XGBoost


XGBoost stands for eXtreme Gradient Boosting.

XGBoost is a decision-tree-based ensemble Machine Learning algorithm that uses a gradient boosting framework.

It provides a parallel boosting trees algorithm that can solve Machine Learning tasks.

We are going to use the XGBoost Classification method to predicts the quality of our wines. Our wines are classified as “Fair(0)” or “Very Good(1)” for the red and white wines.

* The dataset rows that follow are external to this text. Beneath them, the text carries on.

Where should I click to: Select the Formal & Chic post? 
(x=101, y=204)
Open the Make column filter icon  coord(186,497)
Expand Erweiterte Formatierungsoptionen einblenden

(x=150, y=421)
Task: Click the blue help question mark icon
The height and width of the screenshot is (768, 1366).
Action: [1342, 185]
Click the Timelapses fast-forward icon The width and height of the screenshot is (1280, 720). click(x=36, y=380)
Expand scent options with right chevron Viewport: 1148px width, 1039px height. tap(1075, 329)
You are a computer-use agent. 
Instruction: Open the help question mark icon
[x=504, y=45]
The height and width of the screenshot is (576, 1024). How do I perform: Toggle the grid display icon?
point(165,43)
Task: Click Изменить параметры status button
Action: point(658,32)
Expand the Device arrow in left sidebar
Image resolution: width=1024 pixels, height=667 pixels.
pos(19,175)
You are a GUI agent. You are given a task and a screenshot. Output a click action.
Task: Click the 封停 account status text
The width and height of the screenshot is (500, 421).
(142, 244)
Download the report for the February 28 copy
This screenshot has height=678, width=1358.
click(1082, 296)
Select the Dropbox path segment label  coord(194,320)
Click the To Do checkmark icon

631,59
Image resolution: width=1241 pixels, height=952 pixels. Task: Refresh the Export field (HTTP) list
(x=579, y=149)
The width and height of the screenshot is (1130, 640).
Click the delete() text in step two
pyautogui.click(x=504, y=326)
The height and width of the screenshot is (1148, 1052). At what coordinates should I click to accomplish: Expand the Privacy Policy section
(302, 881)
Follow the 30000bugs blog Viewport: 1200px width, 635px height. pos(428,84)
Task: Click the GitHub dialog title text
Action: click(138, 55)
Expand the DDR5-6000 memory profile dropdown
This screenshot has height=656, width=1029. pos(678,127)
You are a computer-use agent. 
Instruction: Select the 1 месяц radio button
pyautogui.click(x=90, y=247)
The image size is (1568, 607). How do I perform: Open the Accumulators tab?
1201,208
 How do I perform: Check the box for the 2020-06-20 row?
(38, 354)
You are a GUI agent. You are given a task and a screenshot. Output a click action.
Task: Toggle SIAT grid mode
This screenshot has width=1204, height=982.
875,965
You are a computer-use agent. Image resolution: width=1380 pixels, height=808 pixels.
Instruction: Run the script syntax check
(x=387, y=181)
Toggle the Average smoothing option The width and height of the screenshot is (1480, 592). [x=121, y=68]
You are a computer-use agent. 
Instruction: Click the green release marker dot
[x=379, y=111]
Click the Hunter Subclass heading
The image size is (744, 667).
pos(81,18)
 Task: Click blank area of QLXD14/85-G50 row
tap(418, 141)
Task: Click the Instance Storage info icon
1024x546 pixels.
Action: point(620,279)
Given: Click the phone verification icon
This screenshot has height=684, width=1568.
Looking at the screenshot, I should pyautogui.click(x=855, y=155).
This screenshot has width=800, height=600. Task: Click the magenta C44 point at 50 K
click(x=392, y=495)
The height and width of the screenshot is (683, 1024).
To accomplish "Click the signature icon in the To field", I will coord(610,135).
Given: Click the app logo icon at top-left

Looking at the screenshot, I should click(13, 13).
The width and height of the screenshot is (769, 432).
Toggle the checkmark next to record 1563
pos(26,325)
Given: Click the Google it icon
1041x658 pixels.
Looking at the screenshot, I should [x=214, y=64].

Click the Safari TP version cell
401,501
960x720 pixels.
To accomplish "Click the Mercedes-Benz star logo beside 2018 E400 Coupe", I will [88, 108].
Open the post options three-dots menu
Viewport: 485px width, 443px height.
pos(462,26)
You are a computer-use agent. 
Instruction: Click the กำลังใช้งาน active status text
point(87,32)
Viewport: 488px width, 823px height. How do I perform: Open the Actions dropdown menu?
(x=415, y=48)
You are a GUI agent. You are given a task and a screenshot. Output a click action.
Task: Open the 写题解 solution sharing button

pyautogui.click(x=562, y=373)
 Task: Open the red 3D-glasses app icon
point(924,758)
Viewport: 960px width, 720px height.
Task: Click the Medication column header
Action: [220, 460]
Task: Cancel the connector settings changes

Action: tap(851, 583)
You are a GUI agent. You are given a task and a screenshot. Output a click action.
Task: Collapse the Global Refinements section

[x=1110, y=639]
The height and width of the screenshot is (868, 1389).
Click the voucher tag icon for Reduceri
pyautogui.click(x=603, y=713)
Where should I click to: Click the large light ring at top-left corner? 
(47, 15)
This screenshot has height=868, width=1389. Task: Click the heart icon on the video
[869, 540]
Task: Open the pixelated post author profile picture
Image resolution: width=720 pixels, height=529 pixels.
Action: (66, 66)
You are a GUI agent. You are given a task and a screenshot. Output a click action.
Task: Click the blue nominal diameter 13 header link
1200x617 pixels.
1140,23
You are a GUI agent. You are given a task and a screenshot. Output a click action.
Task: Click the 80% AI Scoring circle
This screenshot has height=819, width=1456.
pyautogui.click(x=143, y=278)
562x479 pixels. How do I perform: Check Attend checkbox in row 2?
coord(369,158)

Our wines have these features: alcohol, density, pH, residual sugar, free sulfur dioxide, chlorides, volatile acidity, total sulfur dioxide, citric acid, and fixed acidity.

We predicited our wines using 4 scenarios:

  • Red wine – all features
  • Red wine – top 8 features
  • White wine – all features
  • Red wine – top 8 features

Tunning the model:

We used different combinations of parameters and the GridSearchCV library. We choose the best accuracy rate avoiding overfitting and underfitting the model.


Red Wine (All Features):

Findings:

We got a final result of 93 %.

The classifier made 135 predictions (10% of data) and predict a total of 126 true positives and 9 false positives.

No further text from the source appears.